Data entries ▸
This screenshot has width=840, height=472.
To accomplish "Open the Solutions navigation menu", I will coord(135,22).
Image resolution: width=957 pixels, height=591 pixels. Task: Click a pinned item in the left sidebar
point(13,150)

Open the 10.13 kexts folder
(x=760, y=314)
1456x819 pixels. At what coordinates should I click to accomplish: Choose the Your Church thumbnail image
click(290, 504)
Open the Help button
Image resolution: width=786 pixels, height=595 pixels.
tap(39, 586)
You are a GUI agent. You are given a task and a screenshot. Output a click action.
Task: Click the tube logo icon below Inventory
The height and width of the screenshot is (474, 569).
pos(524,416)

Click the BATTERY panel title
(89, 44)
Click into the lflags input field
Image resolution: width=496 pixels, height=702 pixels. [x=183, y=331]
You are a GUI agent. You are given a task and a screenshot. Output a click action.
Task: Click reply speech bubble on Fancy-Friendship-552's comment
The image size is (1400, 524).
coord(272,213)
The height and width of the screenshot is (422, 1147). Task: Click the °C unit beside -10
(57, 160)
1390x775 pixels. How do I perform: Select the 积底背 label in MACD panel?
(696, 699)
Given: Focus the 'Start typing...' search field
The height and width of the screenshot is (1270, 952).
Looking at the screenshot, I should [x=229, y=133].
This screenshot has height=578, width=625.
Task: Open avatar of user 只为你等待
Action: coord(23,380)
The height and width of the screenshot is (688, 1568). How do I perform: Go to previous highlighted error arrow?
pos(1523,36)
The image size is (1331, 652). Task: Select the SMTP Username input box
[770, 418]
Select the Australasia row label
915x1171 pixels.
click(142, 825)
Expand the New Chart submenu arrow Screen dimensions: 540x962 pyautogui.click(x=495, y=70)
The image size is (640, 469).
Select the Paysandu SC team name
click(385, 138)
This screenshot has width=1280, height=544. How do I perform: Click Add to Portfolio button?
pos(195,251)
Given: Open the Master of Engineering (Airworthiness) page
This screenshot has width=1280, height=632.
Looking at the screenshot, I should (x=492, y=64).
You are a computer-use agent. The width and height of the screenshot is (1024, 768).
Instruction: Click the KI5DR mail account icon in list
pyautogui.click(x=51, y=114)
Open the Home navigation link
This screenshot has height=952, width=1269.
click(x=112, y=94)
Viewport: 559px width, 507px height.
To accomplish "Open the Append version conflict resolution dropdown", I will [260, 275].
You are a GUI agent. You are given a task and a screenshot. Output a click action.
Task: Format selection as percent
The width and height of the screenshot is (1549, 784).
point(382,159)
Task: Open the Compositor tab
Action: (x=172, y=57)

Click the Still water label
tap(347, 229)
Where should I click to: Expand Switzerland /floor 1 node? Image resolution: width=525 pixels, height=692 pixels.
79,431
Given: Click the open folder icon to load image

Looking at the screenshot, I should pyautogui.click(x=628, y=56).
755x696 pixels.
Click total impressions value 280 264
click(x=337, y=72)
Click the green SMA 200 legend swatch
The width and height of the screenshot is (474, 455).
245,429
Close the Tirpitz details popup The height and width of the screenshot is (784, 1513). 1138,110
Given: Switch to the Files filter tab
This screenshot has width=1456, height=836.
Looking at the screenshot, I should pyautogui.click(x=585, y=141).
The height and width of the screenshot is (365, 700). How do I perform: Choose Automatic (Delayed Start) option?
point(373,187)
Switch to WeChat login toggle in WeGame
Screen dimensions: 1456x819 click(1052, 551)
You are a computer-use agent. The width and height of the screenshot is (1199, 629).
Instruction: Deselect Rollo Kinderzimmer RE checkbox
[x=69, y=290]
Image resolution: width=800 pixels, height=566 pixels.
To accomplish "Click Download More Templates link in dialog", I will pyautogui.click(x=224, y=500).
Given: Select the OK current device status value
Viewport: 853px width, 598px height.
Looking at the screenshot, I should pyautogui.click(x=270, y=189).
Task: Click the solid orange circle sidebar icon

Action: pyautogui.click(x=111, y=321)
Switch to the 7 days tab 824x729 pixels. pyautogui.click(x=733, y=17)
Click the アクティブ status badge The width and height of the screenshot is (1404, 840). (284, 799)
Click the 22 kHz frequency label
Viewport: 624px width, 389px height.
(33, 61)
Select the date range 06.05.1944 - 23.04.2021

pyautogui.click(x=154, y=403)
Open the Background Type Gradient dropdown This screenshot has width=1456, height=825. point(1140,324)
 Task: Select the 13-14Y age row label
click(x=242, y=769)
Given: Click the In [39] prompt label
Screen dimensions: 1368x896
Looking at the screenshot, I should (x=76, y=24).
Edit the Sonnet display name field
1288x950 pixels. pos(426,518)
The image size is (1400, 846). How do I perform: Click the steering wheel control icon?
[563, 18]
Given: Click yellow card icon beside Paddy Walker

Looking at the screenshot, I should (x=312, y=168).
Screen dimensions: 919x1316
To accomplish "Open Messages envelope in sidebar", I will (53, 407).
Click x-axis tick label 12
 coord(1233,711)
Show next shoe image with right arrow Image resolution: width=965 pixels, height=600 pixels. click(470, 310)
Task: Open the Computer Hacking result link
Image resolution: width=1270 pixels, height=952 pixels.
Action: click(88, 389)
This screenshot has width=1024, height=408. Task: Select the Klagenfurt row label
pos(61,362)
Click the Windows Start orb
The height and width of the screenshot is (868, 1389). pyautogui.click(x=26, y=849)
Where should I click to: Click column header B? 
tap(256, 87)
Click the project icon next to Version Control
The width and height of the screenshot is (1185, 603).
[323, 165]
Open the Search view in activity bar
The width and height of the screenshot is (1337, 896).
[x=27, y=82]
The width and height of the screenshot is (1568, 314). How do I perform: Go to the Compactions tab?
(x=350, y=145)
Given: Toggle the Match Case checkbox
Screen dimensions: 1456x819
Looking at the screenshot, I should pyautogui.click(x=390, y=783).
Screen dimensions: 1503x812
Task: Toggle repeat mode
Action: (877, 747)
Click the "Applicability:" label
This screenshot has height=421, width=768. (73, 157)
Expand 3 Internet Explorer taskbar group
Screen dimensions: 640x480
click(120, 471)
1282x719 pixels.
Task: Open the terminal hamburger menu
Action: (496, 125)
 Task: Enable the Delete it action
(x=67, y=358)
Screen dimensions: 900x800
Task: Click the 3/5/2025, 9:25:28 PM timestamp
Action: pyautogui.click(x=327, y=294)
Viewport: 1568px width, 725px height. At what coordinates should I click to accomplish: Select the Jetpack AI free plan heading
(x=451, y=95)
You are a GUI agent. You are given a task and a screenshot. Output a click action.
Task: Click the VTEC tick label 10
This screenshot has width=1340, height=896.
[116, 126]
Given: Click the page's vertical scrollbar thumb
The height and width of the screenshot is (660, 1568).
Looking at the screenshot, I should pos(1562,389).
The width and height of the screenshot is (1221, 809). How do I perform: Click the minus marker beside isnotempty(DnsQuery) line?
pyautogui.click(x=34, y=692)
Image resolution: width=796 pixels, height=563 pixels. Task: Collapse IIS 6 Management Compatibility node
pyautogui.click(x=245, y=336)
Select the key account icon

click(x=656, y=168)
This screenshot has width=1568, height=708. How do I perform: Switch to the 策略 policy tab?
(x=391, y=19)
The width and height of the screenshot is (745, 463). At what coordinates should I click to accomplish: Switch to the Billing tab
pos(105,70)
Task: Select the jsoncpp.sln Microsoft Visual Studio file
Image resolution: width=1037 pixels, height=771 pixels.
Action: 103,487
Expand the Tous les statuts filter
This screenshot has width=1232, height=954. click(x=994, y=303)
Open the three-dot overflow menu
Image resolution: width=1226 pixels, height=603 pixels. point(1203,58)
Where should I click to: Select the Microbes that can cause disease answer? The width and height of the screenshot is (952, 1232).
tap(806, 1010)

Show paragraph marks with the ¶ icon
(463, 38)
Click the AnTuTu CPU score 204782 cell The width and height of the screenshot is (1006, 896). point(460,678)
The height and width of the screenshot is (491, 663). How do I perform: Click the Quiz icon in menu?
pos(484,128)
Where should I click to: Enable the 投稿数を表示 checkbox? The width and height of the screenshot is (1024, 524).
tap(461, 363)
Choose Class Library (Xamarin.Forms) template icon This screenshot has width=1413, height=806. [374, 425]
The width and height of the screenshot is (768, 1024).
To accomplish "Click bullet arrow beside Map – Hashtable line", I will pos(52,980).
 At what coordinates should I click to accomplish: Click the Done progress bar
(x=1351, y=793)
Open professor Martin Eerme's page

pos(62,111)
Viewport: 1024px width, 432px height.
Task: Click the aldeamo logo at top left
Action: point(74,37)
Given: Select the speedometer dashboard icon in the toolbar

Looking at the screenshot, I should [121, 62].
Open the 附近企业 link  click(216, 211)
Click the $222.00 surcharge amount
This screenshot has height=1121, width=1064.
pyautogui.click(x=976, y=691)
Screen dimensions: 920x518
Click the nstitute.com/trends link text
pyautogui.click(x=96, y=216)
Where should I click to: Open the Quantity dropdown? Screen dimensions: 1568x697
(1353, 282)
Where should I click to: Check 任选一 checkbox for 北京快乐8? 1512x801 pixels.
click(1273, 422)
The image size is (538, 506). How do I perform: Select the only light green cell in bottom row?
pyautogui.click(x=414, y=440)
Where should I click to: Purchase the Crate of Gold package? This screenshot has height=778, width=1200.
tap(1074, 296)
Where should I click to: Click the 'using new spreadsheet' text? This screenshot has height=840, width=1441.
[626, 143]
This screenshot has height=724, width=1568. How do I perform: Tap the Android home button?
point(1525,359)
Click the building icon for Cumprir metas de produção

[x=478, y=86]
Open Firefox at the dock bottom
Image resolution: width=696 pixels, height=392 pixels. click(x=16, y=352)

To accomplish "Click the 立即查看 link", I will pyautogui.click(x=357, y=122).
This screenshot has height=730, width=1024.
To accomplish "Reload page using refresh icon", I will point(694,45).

What is required ▸
Convert the lines of the listing between the lines holding "Click the Windows Start orb" and "Action: (877, 747)", inclusive, into a Markdown table with the columns Row and Line. Number each row in Row, put the line's text in Line, and leave out any blank lines.

Problem solution ▸
| Row | Line |
|---|---|
| 1 | Click the Windows Start orb |
| 2 | The height and width of the screenshot is (868, 1389). pyautogui.click(x=26, y=849) |
| 3 | Where should I click to: Click column header B?  |
| 4 | tap(256, 87) |
| 5 | Click the project icon next to Version Control |
| 6 | The width and height of the screenshot is (1185, 603). |
| 7 | [323, 165] |
| 8 | Open the Search view in activity bar |
| 9 | The width and height of the screenshot is (1337, 896). |
| 10 | [x=27, y=82] |
| 11 | The width and height of the screenshot is (1568, 314). How do I perform: Go to the Compactions tab? |
| 12 | (x=350, y=145) |
| 13 | Given: Toggle the Match Case checkbox |
| 14 | Screen dimensions: 1456x819 |
| 15 | Looking at the screenshot, I should pyautogui.click(x=390, y=783). |
| 16 | Screen dimensions: 1503x812 |
| 17 | Task: Toggle repeat mode |
| 18 | Action: (877, 747) |